Jan-13-22  Allanur: Yes, Willibob. I do agree that other non-Soviet player fared worse than Fischer did against the Soviets. But what makes Fischer's case different than theirs is:

1) Fischer had been asserting that he is the best frequently, yet failed. 2) Fischer, by many, is considered the best ever (I consider him the second best ever, second to Magnus. I consider him the greatest ever).

As for the second part, imagine this: you know nothing about Fischer, he is marketed you as the best chess player ever. Then, you shall list down your expectations based on the profile you are provided with. You would have expected him to have won many tournaments he partook in. Yet, reality would contradict you.
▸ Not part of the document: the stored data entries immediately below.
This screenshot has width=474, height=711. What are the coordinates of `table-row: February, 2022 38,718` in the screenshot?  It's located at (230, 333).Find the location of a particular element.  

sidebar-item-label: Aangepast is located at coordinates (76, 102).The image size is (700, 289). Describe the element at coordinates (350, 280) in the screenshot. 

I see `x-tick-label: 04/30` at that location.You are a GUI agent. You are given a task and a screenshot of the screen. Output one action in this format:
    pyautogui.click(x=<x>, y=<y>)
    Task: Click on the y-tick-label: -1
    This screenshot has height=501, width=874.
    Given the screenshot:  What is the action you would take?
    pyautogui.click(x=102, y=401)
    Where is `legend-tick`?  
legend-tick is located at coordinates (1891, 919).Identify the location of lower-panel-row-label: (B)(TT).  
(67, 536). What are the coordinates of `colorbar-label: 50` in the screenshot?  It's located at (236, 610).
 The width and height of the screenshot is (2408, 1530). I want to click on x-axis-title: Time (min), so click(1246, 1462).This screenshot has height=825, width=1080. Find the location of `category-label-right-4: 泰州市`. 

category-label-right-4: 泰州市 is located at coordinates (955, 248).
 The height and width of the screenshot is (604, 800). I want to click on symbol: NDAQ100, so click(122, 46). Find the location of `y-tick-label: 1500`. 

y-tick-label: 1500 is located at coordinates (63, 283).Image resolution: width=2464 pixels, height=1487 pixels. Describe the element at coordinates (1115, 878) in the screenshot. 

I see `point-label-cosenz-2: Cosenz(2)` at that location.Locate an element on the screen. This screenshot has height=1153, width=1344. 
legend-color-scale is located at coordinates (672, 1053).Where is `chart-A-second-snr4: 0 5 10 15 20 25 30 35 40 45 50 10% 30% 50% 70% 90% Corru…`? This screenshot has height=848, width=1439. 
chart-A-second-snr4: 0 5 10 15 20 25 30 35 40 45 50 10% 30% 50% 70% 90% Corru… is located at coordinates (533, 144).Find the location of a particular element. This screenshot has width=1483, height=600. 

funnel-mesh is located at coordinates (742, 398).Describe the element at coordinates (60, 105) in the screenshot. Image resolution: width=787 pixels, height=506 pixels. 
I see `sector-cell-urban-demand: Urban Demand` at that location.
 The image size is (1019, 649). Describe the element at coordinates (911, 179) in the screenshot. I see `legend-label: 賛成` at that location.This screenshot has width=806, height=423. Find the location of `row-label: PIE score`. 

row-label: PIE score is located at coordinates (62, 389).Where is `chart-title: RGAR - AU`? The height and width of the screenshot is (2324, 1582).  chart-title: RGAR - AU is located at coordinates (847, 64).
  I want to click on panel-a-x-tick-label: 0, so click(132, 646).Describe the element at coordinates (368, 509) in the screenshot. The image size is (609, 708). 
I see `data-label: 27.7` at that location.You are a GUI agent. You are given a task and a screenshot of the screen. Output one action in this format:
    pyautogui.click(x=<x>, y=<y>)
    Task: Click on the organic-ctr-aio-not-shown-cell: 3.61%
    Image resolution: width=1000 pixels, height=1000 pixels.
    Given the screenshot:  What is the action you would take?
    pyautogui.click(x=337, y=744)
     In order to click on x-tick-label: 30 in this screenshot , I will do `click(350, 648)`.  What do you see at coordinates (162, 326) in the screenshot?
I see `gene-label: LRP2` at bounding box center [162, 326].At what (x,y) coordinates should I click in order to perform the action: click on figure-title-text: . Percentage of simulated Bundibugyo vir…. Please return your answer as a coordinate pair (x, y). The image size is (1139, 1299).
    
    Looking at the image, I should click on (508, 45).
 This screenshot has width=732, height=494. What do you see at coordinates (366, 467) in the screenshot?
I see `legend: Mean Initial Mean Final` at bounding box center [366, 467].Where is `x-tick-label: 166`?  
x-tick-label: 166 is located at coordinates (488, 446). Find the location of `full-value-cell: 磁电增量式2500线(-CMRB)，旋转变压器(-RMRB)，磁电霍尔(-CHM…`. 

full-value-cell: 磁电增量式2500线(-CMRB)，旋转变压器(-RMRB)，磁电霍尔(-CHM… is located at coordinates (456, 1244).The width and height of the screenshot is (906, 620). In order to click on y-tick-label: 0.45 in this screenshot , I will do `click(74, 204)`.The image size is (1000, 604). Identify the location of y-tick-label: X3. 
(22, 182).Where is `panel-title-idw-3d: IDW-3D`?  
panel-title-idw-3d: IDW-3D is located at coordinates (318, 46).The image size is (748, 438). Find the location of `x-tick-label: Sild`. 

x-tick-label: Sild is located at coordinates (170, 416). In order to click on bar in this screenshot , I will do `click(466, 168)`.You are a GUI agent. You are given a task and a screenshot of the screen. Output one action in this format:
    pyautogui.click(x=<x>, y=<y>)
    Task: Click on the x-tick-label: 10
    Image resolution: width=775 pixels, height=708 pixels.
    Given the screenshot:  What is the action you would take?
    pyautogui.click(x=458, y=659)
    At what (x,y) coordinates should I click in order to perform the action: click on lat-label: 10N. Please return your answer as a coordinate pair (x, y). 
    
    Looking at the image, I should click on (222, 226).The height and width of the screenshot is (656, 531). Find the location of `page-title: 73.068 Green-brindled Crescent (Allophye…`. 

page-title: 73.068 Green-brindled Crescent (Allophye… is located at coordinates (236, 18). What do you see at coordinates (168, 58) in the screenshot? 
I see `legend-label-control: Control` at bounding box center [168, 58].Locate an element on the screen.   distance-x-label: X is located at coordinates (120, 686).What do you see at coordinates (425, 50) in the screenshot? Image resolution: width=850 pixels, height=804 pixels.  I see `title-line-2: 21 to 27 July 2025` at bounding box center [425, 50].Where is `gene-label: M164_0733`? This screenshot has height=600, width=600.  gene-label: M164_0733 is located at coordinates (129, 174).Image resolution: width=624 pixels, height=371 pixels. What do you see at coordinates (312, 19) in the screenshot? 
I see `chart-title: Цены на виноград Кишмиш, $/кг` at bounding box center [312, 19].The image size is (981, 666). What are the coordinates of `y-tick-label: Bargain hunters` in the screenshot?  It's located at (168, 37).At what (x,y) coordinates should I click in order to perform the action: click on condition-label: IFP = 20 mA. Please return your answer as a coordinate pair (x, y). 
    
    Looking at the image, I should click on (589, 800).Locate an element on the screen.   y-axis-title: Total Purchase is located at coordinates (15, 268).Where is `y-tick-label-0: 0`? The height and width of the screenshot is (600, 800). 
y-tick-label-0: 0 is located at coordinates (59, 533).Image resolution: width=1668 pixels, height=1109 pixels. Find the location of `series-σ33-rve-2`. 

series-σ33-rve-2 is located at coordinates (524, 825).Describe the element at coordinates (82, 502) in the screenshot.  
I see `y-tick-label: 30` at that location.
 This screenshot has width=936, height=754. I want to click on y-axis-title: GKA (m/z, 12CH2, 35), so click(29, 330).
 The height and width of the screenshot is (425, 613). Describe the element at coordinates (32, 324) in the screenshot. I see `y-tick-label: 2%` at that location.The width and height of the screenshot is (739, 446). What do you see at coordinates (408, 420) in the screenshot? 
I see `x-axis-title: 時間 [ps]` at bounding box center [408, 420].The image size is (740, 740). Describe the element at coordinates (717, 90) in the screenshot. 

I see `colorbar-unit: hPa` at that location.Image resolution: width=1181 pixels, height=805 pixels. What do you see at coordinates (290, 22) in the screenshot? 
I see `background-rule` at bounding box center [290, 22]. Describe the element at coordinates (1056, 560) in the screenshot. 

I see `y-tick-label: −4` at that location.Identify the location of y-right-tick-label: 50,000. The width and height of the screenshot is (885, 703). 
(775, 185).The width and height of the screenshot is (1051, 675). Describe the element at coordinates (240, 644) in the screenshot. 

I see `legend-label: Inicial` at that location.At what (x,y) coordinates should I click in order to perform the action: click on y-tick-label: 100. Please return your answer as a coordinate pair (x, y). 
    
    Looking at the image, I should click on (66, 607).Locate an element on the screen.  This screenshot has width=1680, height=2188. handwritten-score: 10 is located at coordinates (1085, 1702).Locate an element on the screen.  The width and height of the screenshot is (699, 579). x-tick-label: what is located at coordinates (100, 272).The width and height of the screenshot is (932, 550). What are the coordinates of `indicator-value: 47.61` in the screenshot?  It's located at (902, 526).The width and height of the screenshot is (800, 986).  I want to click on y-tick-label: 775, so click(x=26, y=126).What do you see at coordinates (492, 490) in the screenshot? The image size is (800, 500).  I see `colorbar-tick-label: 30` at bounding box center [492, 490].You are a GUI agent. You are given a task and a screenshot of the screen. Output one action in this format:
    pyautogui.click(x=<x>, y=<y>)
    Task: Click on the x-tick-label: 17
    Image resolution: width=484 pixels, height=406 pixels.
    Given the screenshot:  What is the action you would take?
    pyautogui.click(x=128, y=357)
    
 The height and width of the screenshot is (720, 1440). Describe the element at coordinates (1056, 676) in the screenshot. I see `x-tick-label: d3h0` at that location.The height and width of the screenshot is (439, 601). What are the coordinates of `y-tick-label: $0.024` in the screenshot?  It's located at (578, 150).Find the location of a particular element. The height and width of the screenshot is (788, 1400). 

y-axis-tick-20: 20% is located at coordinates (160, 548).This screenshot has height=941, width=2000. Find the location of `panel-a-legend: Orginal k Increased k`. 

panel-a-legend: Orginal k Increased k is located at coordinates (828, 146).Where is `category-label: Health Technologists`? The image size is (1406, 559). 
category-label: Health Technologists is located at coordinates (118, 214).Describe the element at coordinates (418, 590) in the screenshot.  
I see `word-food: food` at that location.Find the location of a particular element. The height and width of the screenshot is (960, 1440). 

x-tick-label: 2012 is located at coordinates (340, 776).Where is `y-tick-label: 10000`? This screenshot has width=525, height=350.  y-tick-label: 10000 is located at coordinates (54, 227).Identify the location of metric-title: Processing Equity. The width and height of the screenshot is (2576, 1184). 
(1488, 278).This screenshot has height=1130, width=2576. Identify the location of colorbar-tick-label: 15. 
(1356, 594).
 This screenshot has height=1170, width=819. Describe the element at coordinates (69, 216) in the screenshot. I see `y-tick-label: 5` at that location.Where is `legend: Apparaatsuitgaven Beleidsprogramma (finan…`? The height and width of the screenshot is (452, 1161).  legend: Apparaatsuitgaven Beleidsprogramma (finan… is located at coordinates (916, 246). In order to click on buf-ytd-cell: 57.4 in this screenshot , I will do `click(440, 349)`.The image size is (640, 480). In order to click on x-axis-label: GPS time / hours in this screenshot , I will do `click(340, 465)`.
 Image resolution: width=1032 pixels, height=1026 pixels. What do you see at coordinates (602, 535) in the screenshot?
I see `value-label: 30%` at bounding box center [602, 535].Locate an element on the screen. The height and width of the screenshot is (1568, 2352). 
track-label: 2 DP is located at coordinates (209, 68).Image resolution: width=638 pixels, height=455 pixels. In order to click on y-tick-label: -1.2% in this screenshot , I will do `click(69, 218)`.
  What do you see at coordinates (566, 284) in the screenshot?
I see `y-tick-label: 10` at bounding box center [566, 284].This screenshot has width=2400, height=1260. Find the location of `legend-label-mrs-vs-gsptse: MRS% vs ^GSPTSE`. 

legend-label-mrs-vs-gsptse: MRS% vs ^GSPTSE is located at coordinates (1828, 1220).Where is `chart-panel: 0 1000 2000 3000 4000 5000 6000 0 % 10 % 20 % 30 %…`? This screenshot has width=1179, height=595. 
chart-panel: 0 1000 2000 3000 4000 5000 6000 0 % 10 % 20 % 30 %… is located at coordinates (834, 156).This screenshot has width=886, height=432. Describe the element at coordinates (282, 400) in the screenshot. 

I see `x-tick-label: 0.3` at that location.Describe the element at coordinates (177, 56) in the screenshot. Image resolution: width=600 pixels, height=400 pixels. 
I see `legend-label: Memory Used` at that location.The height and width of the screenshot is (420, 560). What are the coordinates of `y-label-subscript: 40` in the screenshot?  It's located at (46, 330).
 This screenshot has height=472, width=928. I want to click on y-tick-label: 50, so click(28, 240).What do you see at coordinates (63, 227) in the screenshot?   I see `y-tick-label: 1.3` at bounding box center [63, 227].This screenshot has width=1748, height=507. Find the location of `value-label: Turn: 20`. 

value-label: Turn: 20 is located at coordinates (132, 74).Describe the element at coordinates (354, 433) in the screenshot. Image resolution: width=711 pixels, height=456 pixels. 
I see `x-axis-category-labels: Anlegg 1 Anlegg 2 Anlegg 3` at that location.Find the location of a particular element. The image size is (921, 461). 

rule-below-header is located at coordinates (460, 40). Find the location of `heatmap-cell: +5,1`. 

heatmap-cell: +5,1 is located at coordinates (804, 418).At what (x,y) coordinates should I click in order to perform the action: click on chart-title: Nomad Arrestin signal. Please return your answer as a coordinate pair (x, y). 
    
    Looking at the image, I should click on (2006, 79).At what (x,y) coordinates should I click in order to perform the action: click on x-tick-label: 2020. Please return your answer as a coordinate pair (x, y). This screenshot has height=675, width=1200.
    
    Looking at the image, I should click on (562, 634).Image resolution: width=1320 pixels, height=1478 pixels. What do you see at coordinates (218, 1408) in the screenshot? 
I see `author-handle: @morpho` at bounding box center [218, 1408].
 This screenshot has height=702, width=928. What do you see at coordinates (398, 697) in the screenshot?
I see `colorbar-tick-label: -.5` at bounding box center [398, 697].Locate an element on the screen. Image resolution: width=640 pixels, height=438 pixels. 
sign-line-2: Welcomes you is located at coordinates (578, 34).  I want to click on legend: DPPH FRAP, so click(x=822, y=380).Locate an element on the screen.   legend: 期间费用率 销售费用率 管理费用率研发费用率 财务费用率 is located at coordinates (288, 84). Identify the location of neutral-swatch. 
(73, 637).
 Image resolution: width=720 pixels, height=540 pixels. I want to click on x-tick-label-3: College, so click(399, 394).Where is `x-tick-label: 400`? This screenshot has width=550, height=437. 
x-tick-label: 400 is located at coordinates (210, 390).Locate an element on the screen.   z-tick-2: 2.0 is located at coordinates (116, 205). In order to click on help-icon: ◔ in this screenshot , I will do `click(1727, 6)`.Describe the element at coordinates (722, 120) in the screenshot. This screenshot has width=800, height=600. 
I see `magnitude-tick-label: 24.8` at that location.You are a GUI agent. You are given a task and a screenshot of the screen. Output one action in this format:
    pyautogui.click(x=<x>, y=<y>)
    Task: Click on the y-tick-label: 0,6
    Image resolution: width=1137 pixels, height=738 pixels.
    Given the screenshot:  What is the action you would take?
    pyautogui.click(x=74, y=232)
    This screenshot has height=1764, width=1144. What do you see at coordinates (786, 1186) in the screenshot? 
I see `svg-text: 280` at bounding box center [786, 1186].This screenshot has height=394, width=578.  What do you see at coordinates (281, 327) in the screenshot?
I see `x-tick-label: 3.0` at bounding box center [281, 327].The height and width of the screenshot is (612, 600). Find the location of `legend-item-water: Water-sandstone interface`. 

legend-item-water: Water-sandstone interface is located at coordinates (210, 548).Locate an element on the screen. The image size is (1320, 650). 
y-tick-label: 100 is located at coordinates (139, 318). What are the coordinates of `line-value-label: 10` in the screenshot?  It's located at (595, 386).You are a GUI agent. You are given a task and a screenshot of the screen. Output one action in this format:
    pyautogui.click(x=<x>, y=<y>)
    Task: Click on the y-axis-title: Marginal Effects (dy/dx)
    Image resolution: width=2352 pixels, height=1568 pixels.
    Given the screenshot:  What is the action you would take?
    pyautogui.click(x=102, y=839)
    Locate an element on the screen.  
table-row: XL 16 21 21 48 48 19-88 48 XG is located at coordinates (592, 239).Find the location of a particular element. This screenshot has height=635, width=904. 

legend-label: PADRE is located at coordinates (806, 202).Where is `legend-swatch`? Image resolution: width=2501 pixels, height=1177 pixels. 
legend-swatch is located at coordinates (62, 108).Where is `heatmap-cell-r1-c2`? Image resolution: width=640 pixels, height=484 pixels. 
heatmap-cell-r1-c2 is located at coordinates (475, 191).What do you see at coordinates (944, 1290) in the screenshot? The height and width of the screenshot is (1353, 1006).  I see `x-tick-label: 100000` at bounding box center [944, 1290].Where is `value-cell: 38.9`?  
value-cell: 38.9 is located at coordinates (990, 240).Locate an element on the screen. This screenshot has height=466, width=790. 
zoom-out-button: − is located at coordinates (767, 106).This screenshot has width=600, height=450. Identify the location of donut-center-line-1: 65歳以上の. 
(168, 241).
Larsen too had used to assert that he is the next world champion, btw.

Jan-13-22
Premium Chessgames Member
  Williebob: That is totally fair, Allanur. Also I felt a little silly when I realized I was focused strictly on the Soviets when indeed Fischer struggled to prove himself against non-Soviets too (as he did here). I am always fine with seeing grandiose egos put in check. But I still enjoy seeing those same grandiose types succeed, at least when the results are fabulous and enlightening.
Spassky has much more appeal on a human level than Fischer, which makes this victory very satisfying (i.e. when a nice guy wins.). Thank you for the engaging thoughts.